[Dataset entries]
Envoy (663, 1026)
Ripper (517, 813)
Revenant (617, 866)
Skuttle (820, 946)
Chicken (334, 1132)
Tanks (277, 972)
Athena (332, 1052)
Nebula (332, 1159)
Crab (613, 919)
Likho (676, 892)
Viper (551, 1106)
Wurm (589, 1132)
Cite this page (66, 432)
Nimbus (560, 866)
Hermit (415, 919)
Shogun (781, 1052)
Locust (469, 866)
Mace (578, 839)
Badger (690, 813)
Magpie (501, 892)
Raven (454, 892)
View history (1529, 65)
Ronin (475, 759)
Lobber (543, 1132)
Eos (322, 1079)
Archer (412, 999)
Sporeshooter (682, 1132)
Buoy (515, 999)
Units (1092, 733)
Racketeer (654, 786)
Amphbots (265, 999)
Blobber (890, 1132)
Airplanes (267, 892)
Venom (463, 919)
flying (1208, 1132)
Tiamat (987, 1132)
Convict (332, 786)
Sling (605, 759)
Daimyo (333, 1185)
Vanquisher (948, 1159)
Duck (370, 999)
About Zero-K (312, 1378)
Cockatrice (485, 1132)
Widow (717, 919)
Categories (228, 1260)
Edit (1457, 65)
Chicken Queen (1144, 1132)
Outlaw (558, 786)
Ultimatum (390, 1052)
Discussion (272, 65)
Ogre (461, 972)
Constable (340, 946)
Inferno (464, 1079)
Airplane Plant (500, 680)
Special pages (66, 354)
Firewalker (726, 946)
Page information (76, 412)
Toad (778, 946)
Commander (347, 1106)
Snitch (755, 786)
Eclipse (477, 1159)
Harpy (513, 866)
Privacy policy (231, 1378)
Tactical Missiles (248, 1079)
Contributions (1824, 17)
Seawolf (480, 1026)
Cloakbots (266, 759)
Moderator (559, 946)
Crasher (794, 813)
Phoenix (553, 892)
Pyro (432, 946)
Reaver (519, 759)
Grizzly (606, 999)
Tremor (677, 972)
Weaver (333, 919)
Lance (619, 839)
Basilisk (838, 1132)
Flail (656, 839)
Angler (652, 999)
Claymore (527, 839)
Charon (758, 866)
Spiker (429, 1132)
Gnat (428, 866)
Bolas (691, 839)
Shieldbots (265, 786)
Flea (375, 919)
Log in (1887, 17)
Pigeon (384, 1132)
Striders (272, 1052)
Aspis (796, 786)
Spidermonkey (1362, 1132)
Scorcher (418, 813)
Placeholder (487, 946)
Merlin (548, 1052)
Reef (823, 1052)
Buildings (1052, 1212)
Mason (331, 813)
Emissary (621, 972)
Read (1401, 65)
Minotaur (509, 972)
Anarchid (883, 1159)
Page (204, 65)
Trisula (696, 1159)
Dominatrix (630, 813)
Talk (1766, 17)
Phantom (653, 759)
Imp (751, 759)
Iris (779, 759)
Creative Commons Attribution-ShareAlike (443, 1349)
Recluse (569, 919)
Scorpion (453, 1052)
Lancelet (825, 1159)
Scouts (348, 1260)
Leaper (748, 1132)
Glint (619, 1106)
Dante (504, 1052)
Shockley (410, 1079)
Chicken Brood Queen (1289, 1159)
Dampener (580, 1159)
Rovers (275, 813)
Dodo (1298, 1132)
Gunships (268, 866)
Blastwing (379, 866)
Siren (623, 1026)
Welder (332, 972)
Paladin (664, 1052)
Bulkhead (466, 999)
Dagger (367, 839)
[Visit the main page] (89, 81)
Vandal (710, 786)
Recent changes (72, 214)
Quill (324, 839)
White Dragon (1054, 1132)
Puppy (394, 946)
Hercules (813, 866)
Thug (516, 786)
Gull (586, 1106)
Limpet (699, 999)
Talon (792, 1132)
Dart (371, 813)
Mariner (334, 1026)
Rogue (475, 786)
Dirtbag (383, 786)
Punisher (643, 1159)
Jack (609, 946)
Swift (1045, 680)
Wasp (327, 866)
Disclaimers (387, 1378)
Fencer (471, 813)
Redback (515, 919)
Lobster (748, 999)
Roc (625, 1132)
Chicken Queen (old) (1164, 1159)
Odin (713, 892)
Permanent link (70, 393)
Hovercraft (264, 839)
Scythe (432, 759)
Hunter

• **WORK INSTRUCTIONS**: Using the exact wording, write out all of the records.

• **RESPONSE TO THE EXERCISE**:
Envoy (663, 1026)
Ripper (517, 813)
Revenant (617, 866)
Skuttle (820, 946)
Chicken (334, 1132)
Tanks (277, 972)
Athena (332, 1052)
Nebula (332, 1159)
Crab (613, 919)
Likho (676, 892)
Viper (551, 1106)
Wurm (589, 1132)
Cite this page (66, 432)
Nimbus (560, 866)
Hermit (415, 919)
Shogun (781, 1052)
Locust (469, 866)
Mace (578, 839)
Badger (690, 813)
Magpie (501, 892)
Raven (454, 892)
View history (1529, 65)
Ronin (475, 759)
Lobber (543, 1132)
Eos (322, 1079)
Archer (412, 999)
Sporeshooter (682, 1132)
Buoy (515, 999)
Units (1092, 733)
Racketeer (654, 786)
Amphbots (265, 999)
Blobber (890, 1132)
Airplanes (267, 892)
Venom (463, 919)
flying (1208, 1132)
Tiamat (987, 1132)
Convict (332, 786)
Sling (605, 759)
Daimyo (333, 1185)
Vanquisher (948, 1159)
Duck (370, 999)
About Zero-K (312, 1378)
Cockatrice (485, 1132)
Widow (717, 919)
Categories (228, 1260)
Edit (1457, 65)
Chicken Queen (1144, 1132)
Outlaw (558, 786)
Ultimatum (390, 1052)
Discussion (272, 65)
Ogre (461, 972)
Constable (340, 946)
Inferno (464, 1079)
Airplane Plant (500, 680)
Special pages (66, 354)
Firewalker (726, 946)
Page information (76, 412)
Toad (778, 946)
Commander (347, 1106)
Snitch (755, 786)
Eclipse (477, 1159)
Harpy (513, 866)
Privacy policy (231, 1378)
Tactical Missiles (248, 1079)
Contributions (1824, 17)
Seawolf (480, 1026)
Cloakbots (266, 759)
Moderator (559, 946)
Crasher (794, 813)
Phoenix (553, 892)
Pyro (432, 946)
Reaver (519, 759)
Grizzly (606, 999)
Tremor (677, 972)
Weaver (333, 919)
Lance (619, 839)
Basilisk (838, 1132)
Flail (656, 839)
Angler (652, 999)
Claymore (527, 839)
Charon (758, 866)
Spiker (429, 1132)
Gnat (428, 866)
Bolas (691, 839)
Shieldbots (265, 786)
Flea (375, 919)
Log in (1887, 17)
Pigeon (384, 1132)
Striders (272, 1052)
Aspis (796, 786)
Spidermonkey (1362, 1132)
Scorcher (418, 813)
Placeholder (487, 946)
Merlin (548, 1052)
Reef (823, 1052)
Buildings (1052, 1212)
Mason (331, 813)
Emissary (621, 972)
Read (1401, 65)
Minotaur (509, 972)
Anarchid (883, 1159)
Page (204, 65)
Trisula (696, 1159)
Dominatrix (630, 813)
Talk (1766, 17)
Phantom (653, 759)
Imp (751, 759)
Iris (779, 759)
Creative Commons Attribution-ShareAlike (443, 1349)
Recluse (569, 919)
Scorpion (453, 1052)
Lancelet (825, 1159)
Scouts (348, 1260)
Leaper (748, 1132)
Glint (619, 1106)
Dante (504, 1052)
Shockley (410, 1079)
Chicken Brood Queen (1289, 1159)
Dampener (580, 1159)
Rovers (275, 813)
Dodo (1298, 1132)
Gunships (268, 866)
Blastwing (379, 866)
Siren (623, 1026)
Welder (332, 972)
Paladin (664, 1052)
Bulkhead (466, 999)
Dagger (367, 839)
[Visit the main page] (89, 81)
Vandal (710, 786)
Recent changes (72, 214)
Quill (324, 839)
White Dragon (1054, 1132)
Puppy (394, 946)
Hercules (813, 866)
Thug (516, 786)
Gull (586, 1106)
Limpet (699, 999)
Talon (792, 1132)
Dart (371, 813)
Mariner (334, 1026)
Rogue (475, 786)
Dirtbag (383, 786)
Punisher (643, 1159)
Jack (609, 946)
Swift (1045, 680)
Wasp (327, 866)
Disclaimers (387, 1378)
Fencer (471, 813)
Redback (515, 919)
Lobster (748, 999)
Roc (625, 1132)
Chicken Queen (old) (1164, 1159)
Odin (713, 892)
Permanent link (70, 393)
Hovercraft (264, 839)
Scythe (432, 759)
Hunter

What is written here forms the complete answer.